The big test for him will be whether he is able to continue driving the IOC mandates without any major hitches, as did Rogge. Bach’s predecessor proved to be a president who was on balance generally, throughout his 12-year tenure. Rogge did hit a few bad spots. One in particular, was when he criticized Jamaican athletes for the manner in which they celebrated success at the 2008 Beijing Olympics. He was promptly chastised by Lamine Diack, who heads the International Association of Athletics Federations (IAAF), and Rogge subsequently did the right thing. He just allowed the matter to be dropped.

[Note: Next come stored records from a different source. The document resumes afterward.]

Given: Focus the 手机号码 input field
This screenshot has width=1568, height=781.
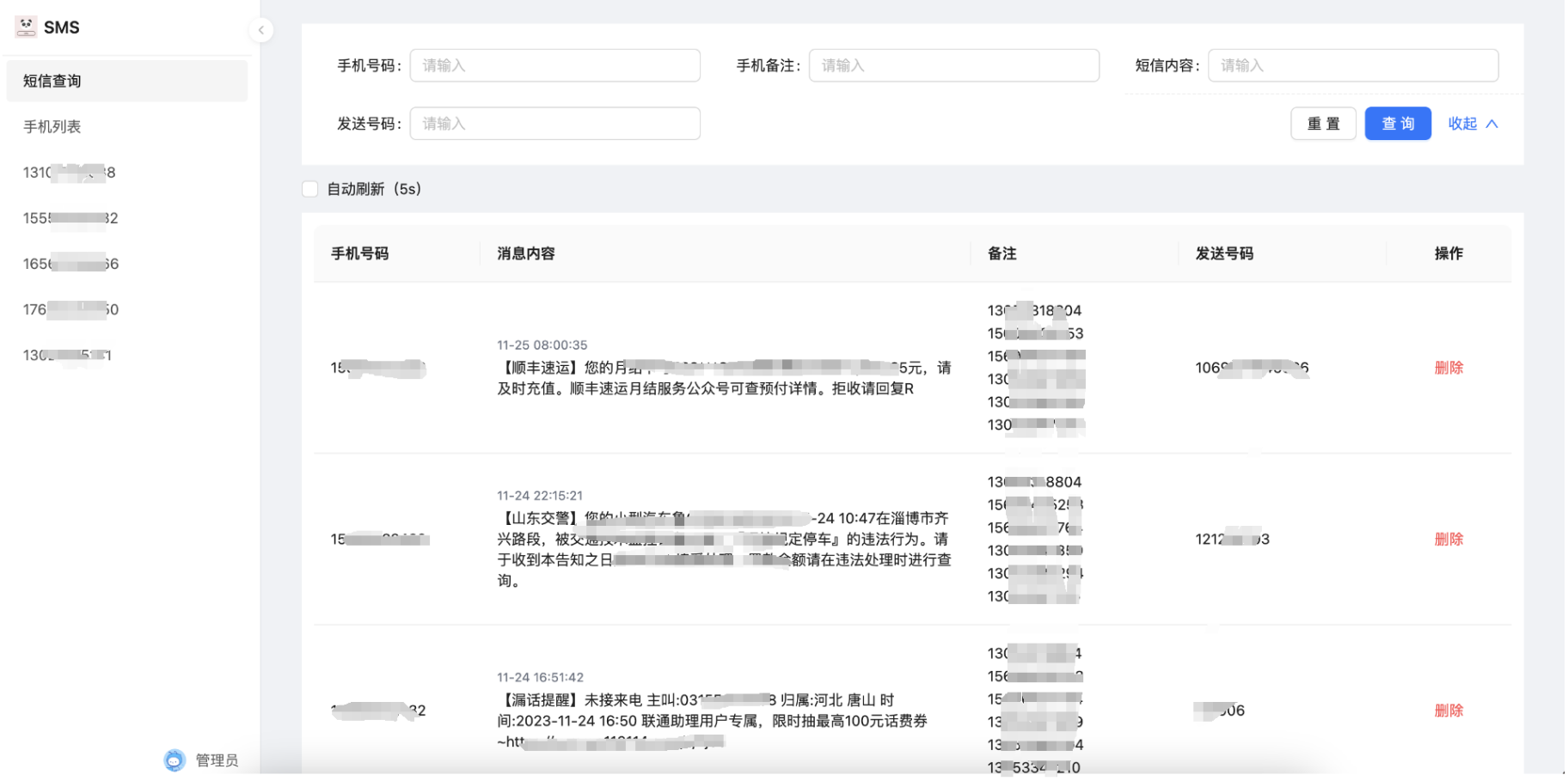Looking at the screenshot, I should 554,65.
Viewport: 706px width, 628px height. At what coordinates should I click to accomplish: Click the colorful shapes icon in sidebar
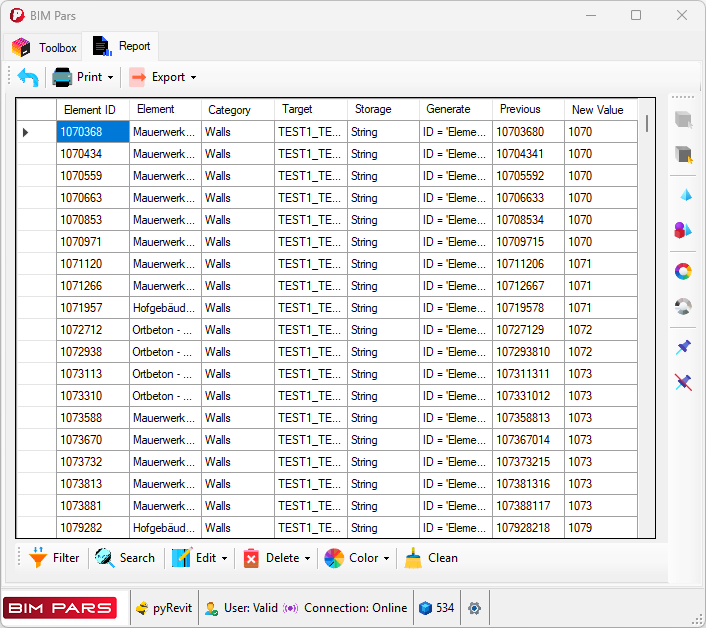(684, 231)
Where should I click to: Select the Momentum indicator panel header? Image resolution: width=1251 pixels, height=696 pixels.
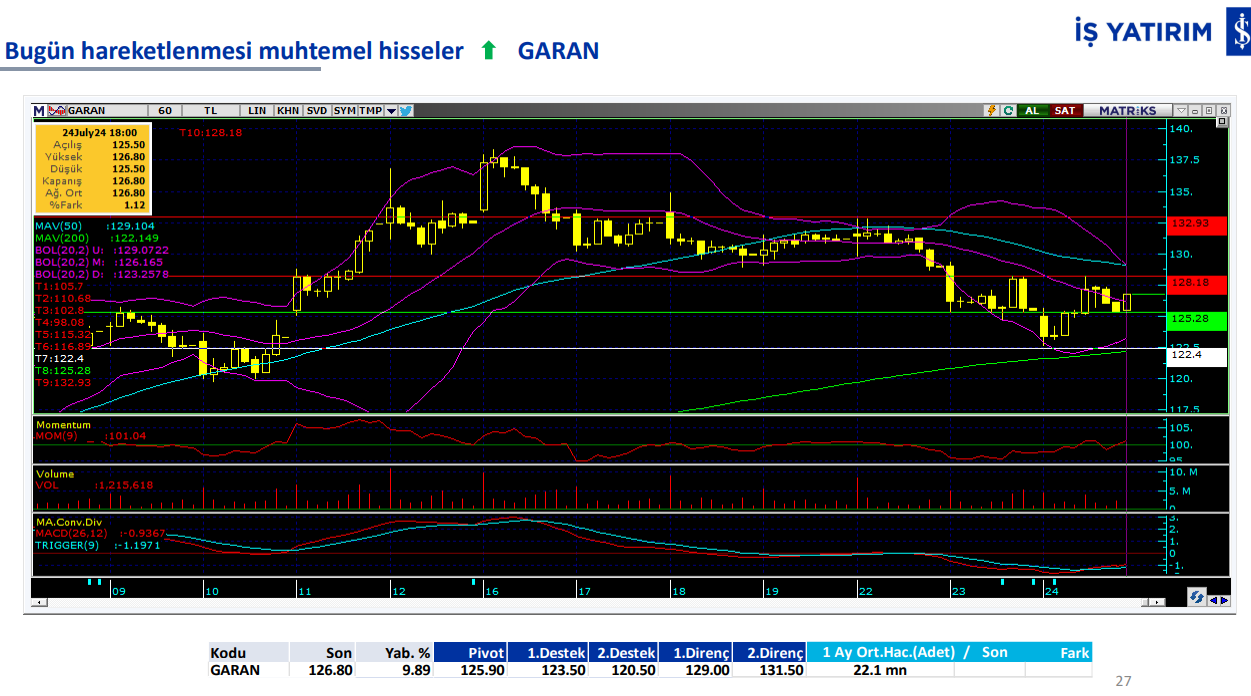coord(62,423)
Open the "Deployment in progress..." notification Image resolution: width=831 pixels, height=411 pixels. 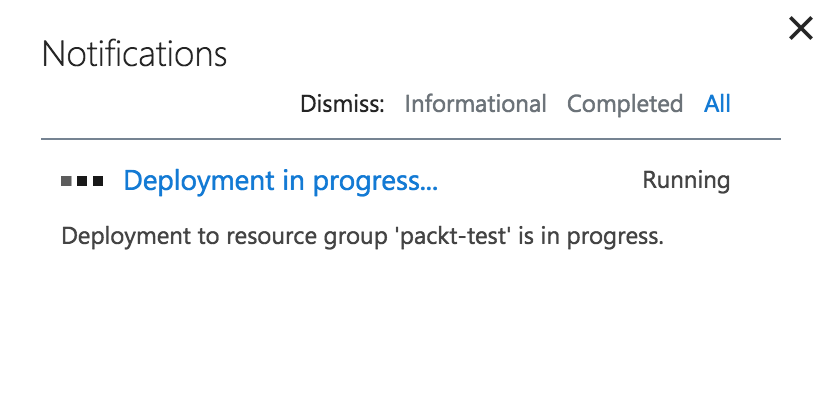[281, 182]
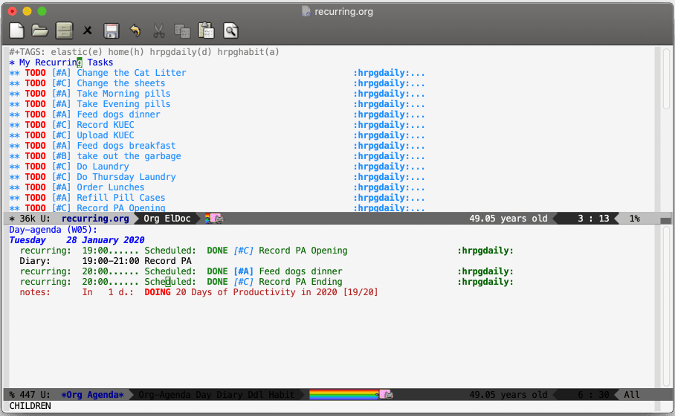Paste from the clipboard icon
The height and width of the screenshot is (416, 675).
point(206,31)
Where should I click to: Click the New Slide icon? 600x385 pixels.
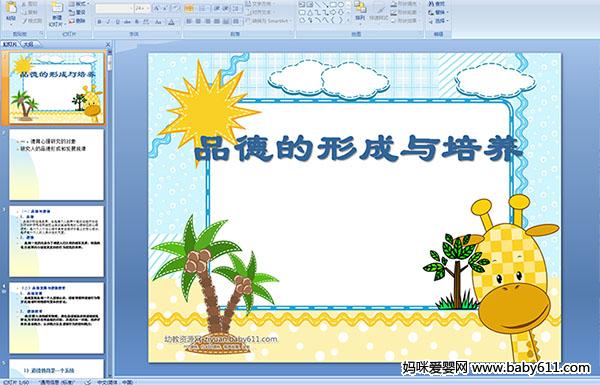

He was a personable leader with great compassion, other than that incident, I thought. I vividly recalled Rogge seeking to give the disgraced sprinter from the United States, Marion Jones, some good advice. He warned her about the company she kept, while seemingly, publicly endorsing her as a good person.

Well, Jones turned on Rogge and the rest is history. Rogge tried to put her on the right path however. To me, that scenario spoke very much to the kind of refreshing leadership Rogge gave the world’s Olympic Movement. More so than any other IOC president, I felt he connected with athletes from the 200-plus nations with Olympic membership. He did not limit his interaction to high-powered meetings within the movement.

Under Rogge, the IOC appeared to work more closely with the World Anti-Doping Agency (WADA) and its affiliates around the world. There was great scrutiny of competitors throughout the world, and some really big names were suspended from competition. History will record that during Rogge’s presidency, there was a great assault on athletes caught using banned substances. More big name athletes were caught than ever before.

Also, billions of dollars continued to flow into the IOC’s many coffers and around the world, the respective National Olympic Committees were empowered accordingly. Such is the legacy of Jacques Rogge.

Bach has a background in commerce and industry so he should be able, at least, to ensure that the economic vibrancy of the IOC remains constant. How he deals with the actual politics of heading the largest and most powerful sporting body in the world remains to be seen.

During the election for president, Bach received 43 votes from IOC members, 20 more than his nearest rival, Richard Carrion of Puerto Rico. Nobody else got more than eight votes. Clearly, his initial status as leader is very strong. He will be given a fair chance to get his feet wet.

The honeymoon will be over in short order however, and he will have to face front-on the high expectancy that comes with the position of IOC president.